In reference to those hitting[1] everything; for with such a spear Procris used to hit everything.
*pro/kridos a)/konta: e)pi\ tw=n pa/ntwn tugxano/ntwn: toiou=ton ga\r e)/xousa h( *pro/kris pa/nta e)qh/ra.
For this proverb see
Diogenianus 7.55 ("In reference to those conquering everything; for with such a spear Procris used to conquer everything.") and
Eustathius,
Commentary on the Odyssey 1.420.41-43 ("In reference to those throwing a spear accurately and not missing;" cf. the proverb at
eta 286), where the noun is also in the accusative case. This was in mythology, however, an ill-omened spear and can hardly have been used as a proverb with positive implications -– unless all memory of the striking myth had been lost.
Procris is one of the six Athenian "Maidens" (
*pa/rqenoi,
pi 668, cf. OCD(4) 1215), the daughters of Erechtheus. Her marriage to Cephalus, a hunter like herself (
kappa 1453, OCD(4) 299), with its pattern of marital jealousy, betrayal and jumping to false conclusions (cf. Proust's
méprise de prémisses), constitutes a myth with countless variations. Attempts to reconcile these variants into a single story line have failed both in antiquity and in modern scholarship (e.g. RE and Fontenrose, in bibliography below). The only version well-known today is the delicate, reticent one of Ovid (
Metamorphoses 7.690-892, cf.
Apollodorus 1.9.4, 2.4.7.2, 3.15.1.2; Hyginus 189; Antoninus Liberalis 41), perhaps echoing the story line of
Sophocles' lost play
Procris.
The unerring spear (
a)/kwn is a light javelin or hunting spear; cf. the
a)ko/ntion at
alpha 926,
alpha 927) is a central element in all versions, for by it Procris met a tragic death from the hand of her husband (cf.

> EXTRACTED DATA:
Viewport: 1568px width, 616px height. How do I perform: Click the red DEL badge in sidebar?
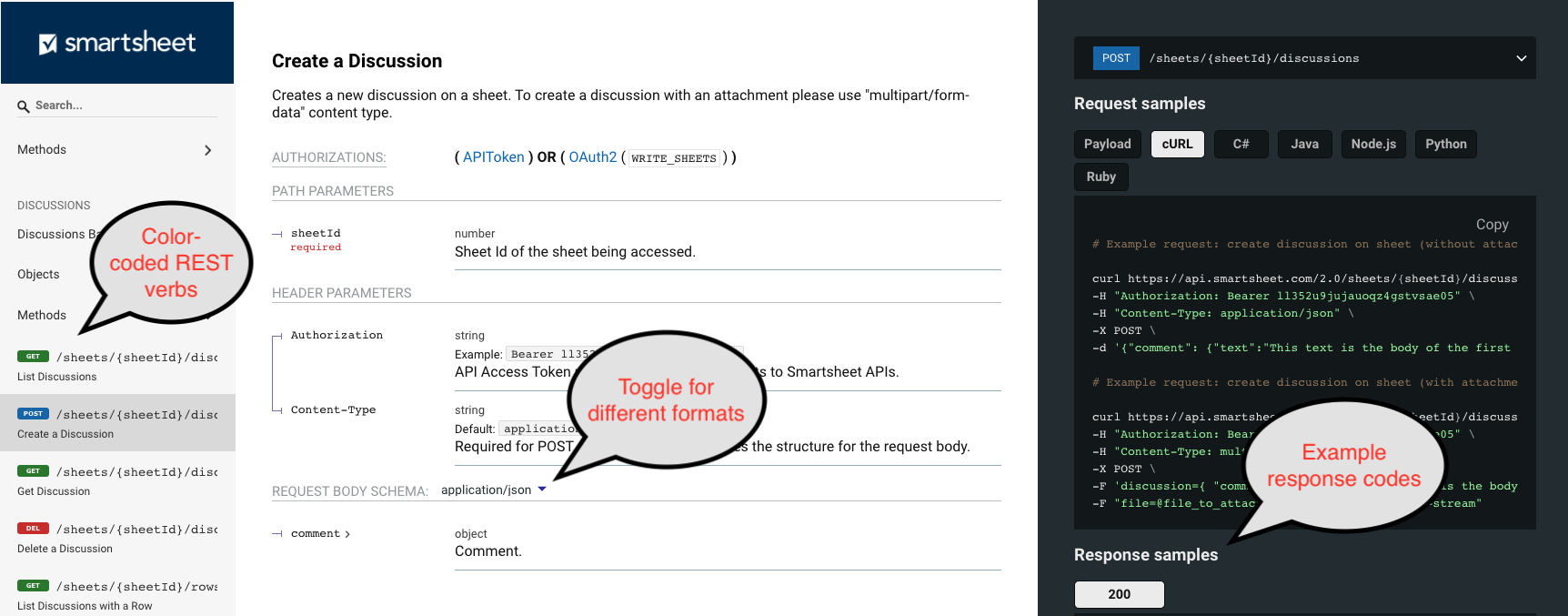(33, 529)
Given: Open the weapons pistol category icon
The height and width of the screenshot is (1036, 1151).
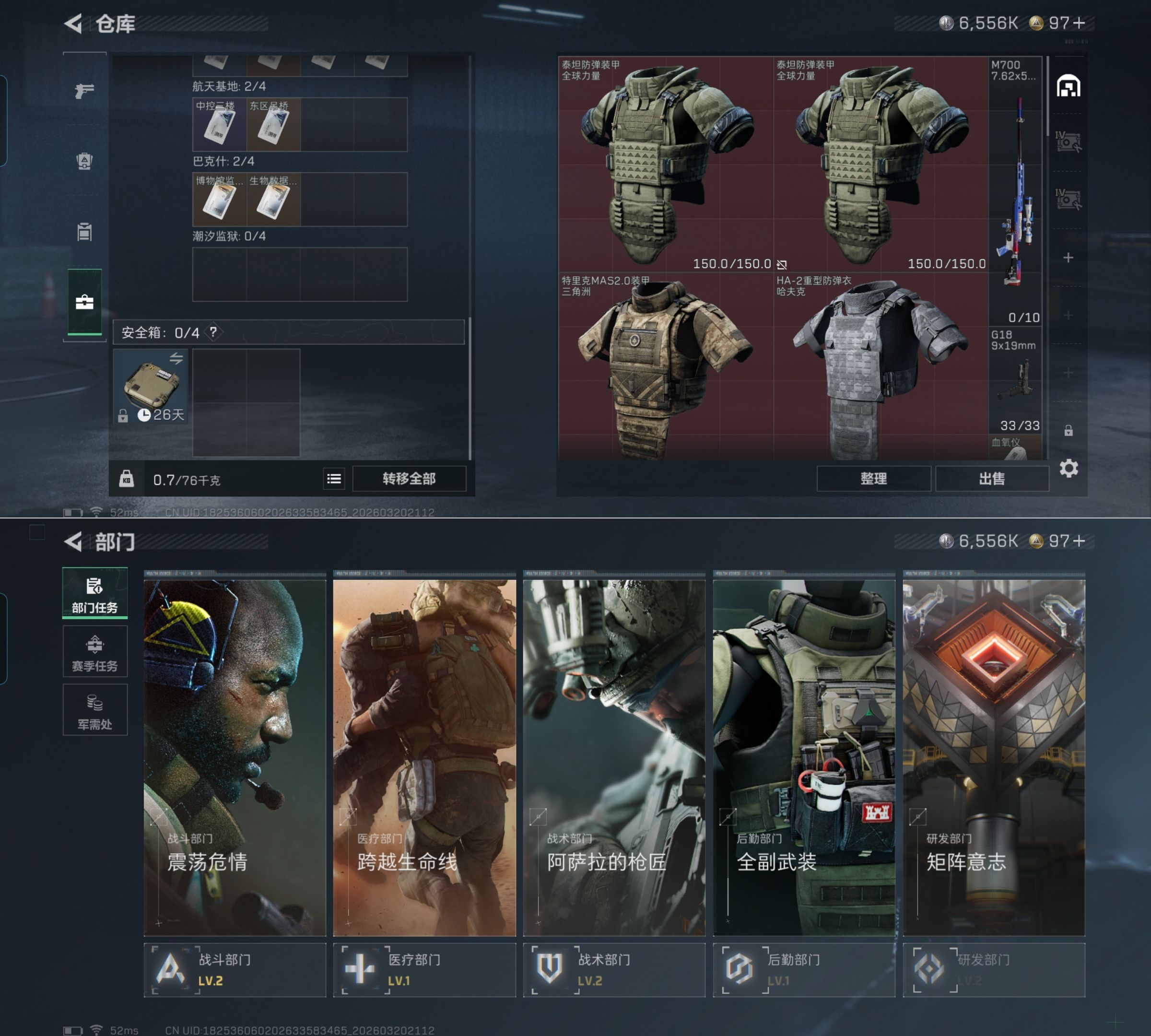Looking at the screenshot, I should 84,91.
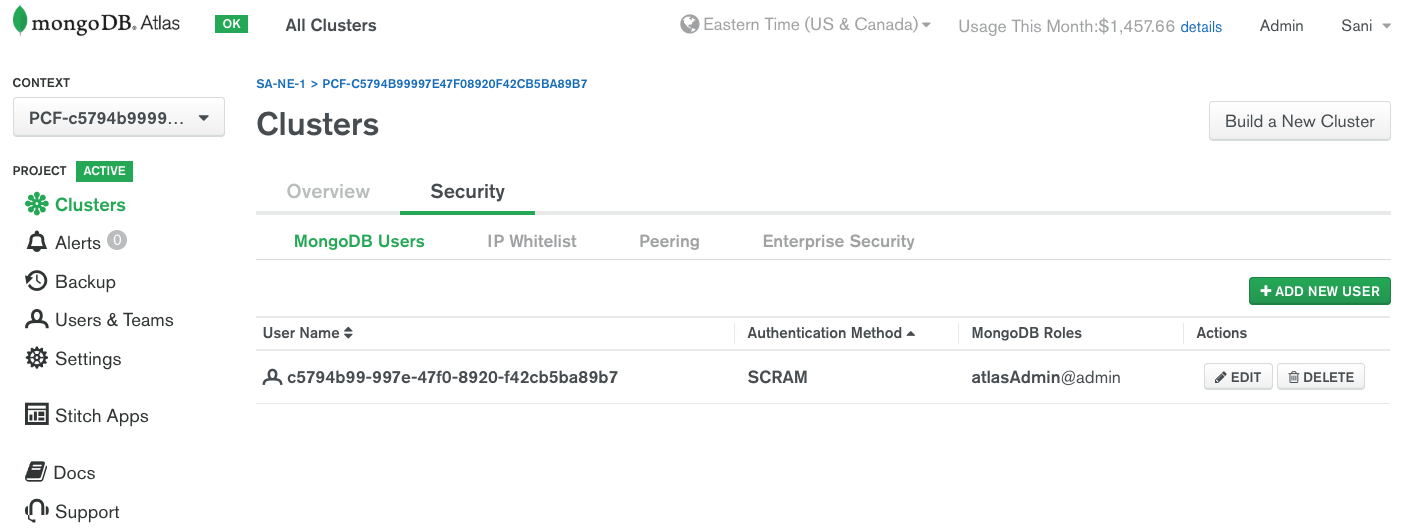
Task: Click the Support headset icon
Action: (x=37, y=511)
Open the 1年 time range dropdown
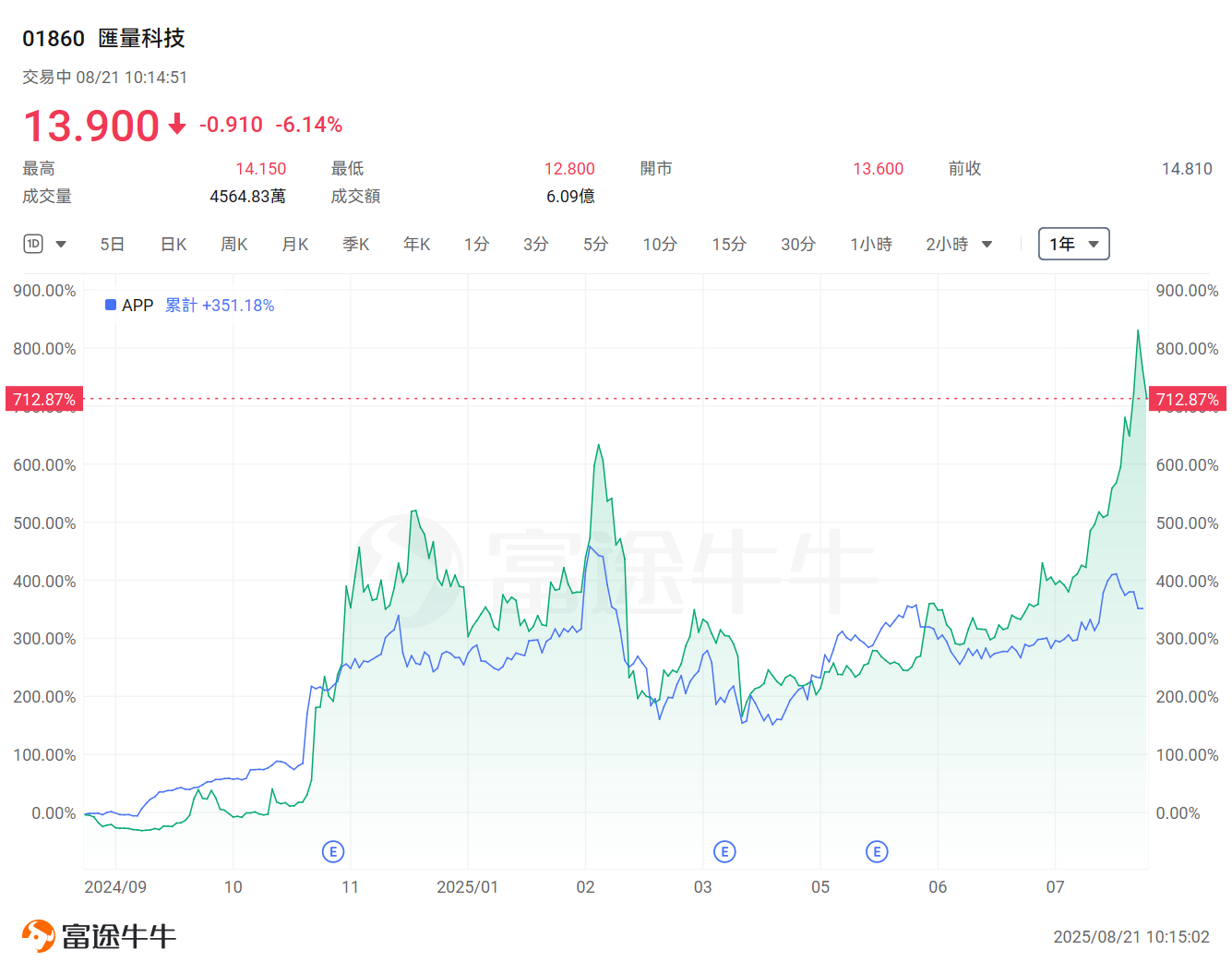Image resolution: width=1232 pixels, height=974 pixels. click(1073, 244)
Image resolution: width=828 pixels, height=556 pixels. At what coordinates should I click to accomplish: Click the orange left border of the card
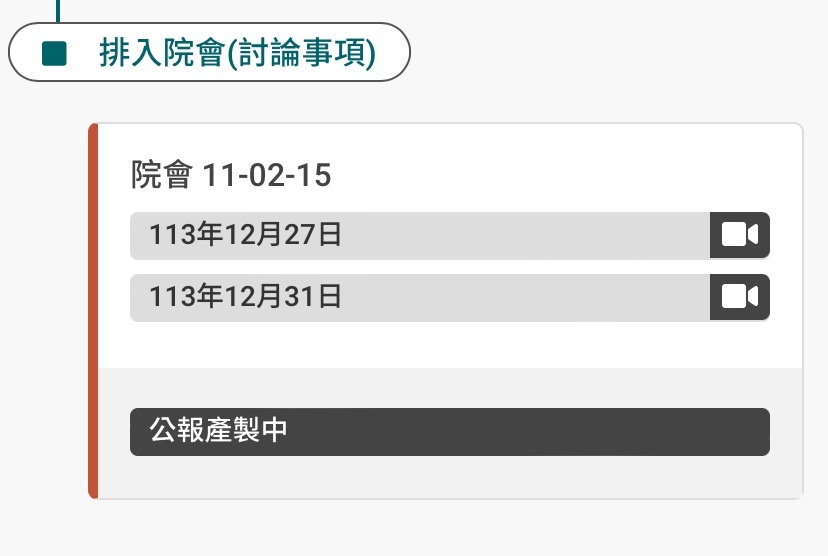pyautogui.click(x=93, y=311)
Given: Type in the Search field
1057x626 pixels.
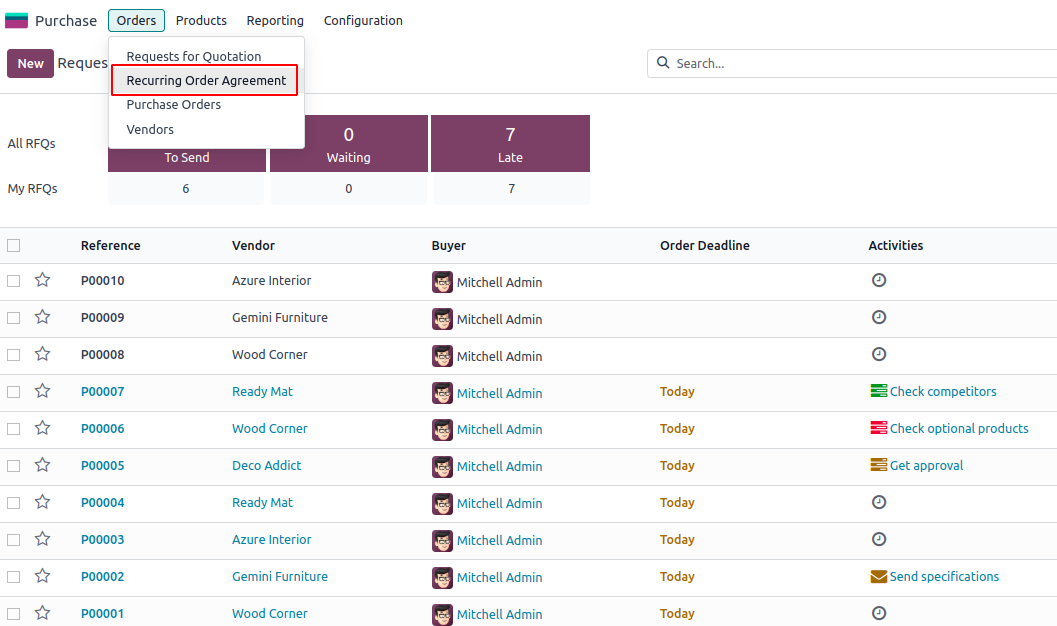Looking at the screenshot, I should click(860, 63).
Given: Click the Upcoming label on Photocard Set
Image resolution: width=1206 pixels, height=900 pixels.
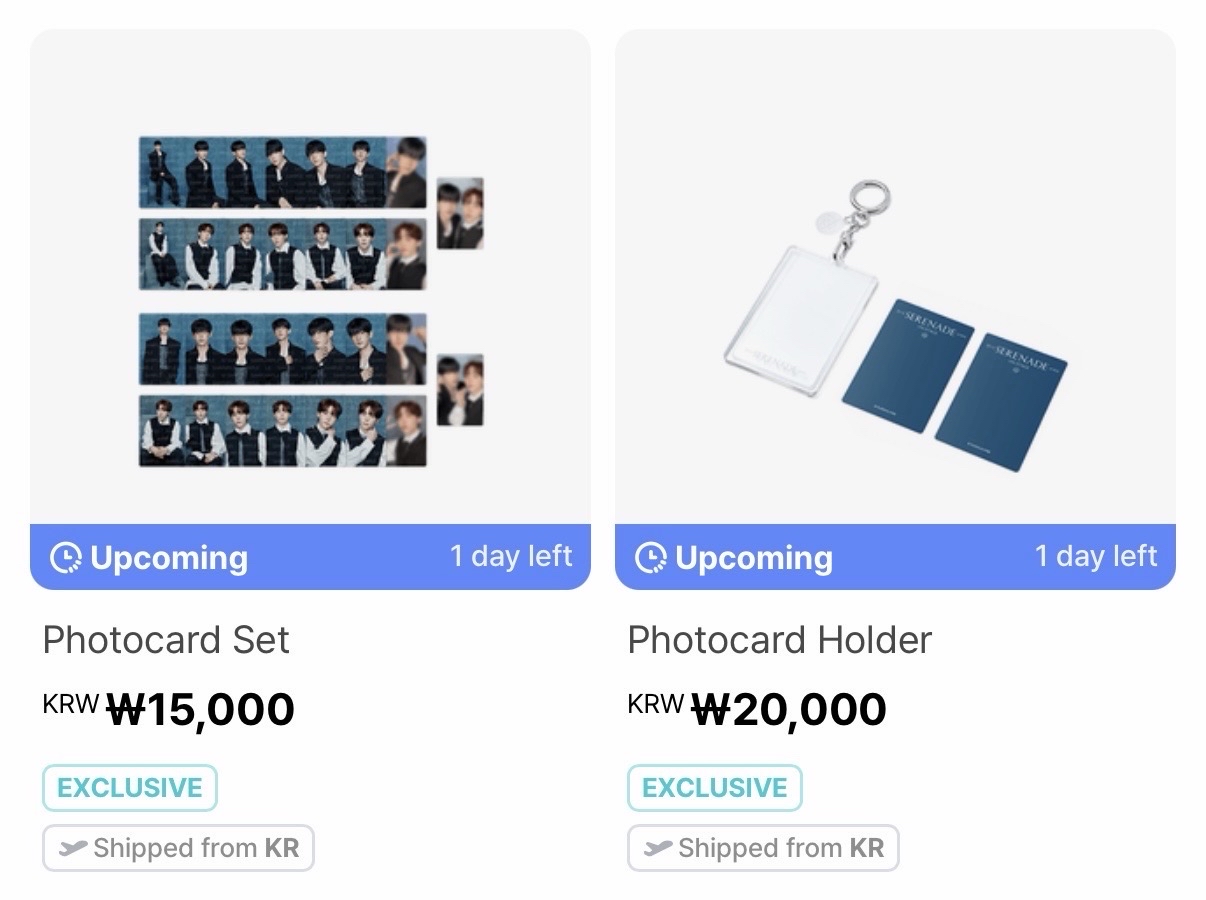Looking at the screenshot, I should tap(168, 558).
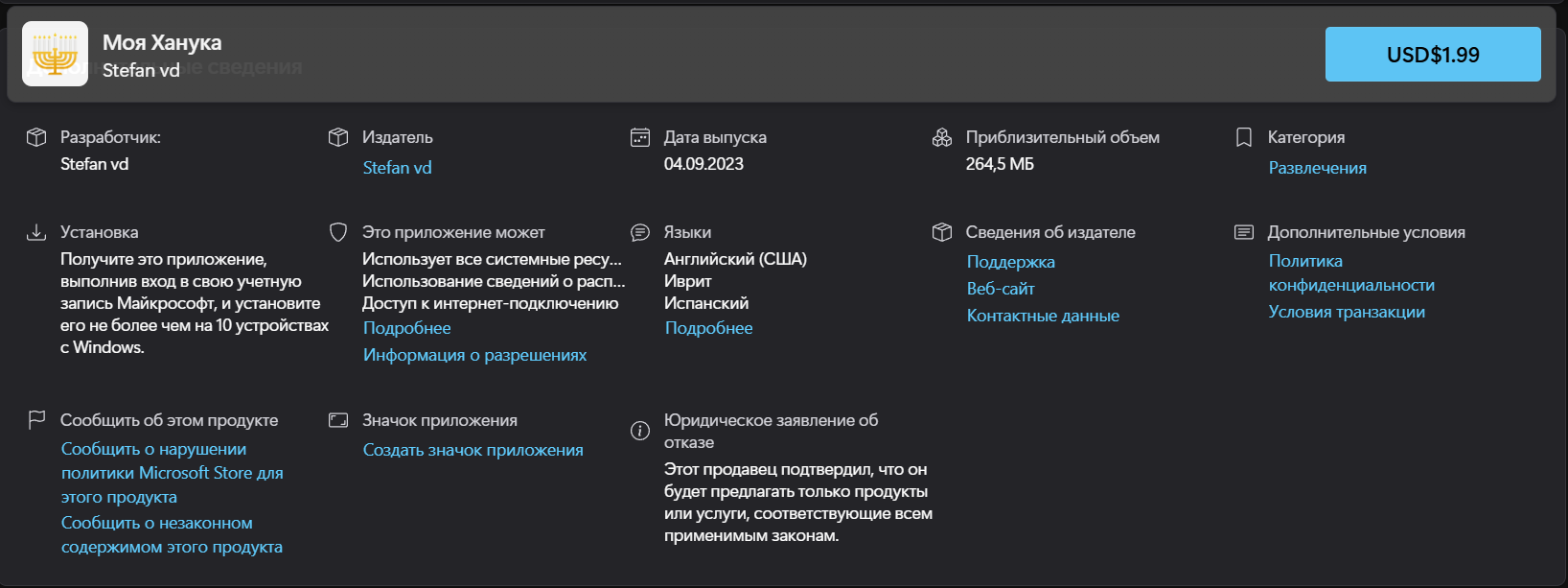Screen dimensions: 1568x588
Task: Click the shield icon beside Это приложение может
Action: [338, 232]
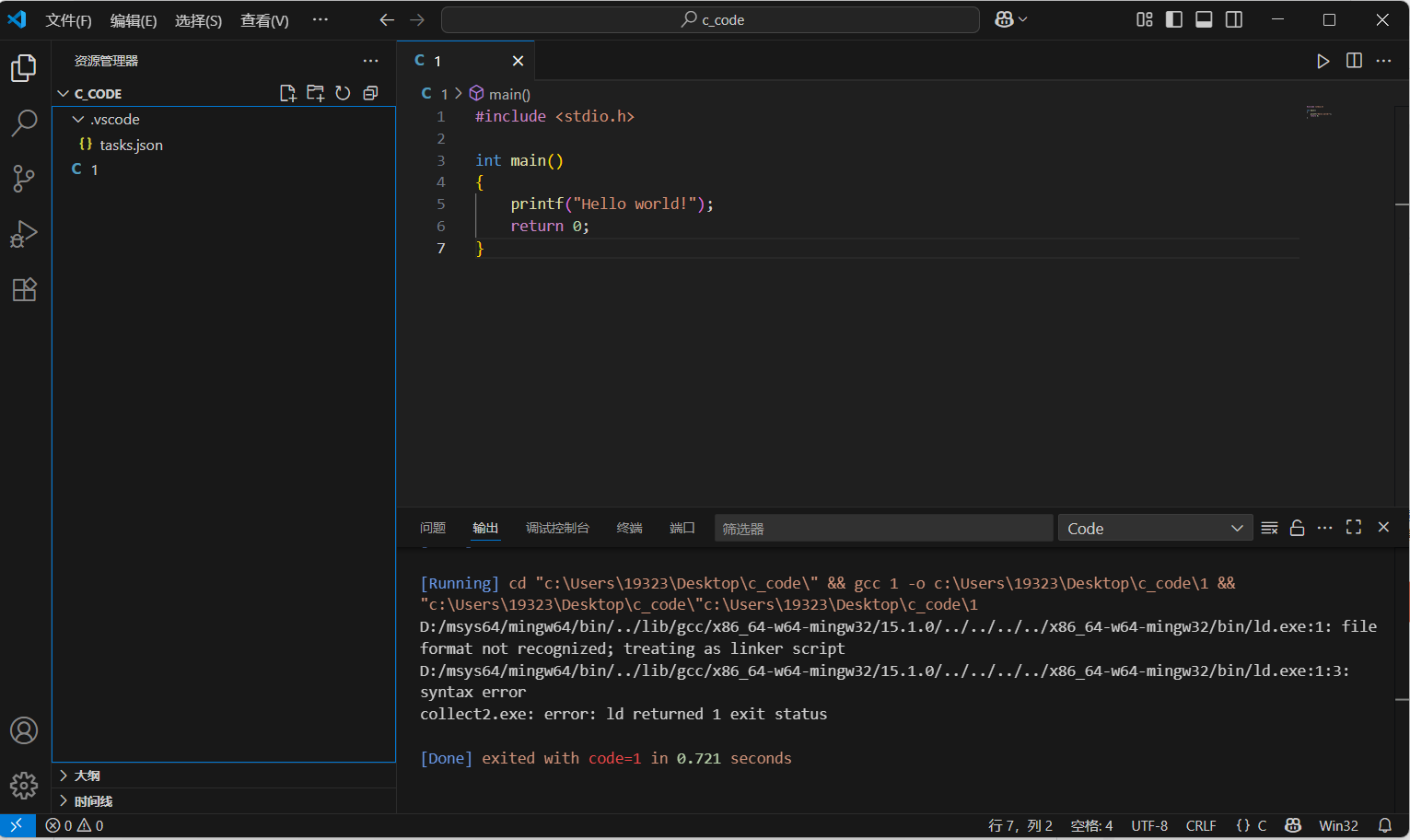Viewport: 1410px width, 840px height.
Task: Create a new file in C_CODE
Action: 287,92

> SHORT PROBLEM 1:
Based on the note on Procris's spear, state whether each statement agrees with it. Answer yes or no, and quote the deciding words.
(a) Procris was one of the daughters of Erechtheus.
(b) Modern scholarship has succeeded in reconciling the variants of the myth into a single story line.
(c) Procris died by her husband's hand.
> SHORT PROBLEM 2: According to the note on Procris's spear, whose version of the myth is the only one well-known today?
> SHORT PROBLEM 3: In the note on Procris's spear, retype the stretch from "Procris is one" through "Metamorphoses 7.690-892, cf.".

> RESULT 1:
(a) Yes: "the daughters of Erechtheus"
(b) No: "Attempts to reconcile these variants into a single story line have failed both in antiquity and in modern scholarship"
(c) Yes: "Procris met a tragic death from the hand of her husband"

> RESULT 2: Ovid's version, in Metamorphoses 7.690-892.

> RESULT 3:
Procris is one of the six Athenian "Maidens" (
*pa/rqenoi,
pi 668, cf. OCD(4) 1215), the daughters of Erechtheus. Her marriage to Cephalus, a hunter like herself (
kappa 1453, OCD(4) 299), with its pattern of marital jealousy, betrayal and jumping to false conclusions (cf. Proust's
méprise de prémisses), constitutes a myth with countless variations. Attempts to reconcile these variants into a single story line have failed both in antiquity and in modern scholarship (e.g. RE and Fontenrose, in bibliography below). The only version well-known today is the delicate, reticent one of Ovid (
Metamorphoses 7.690-892, cf.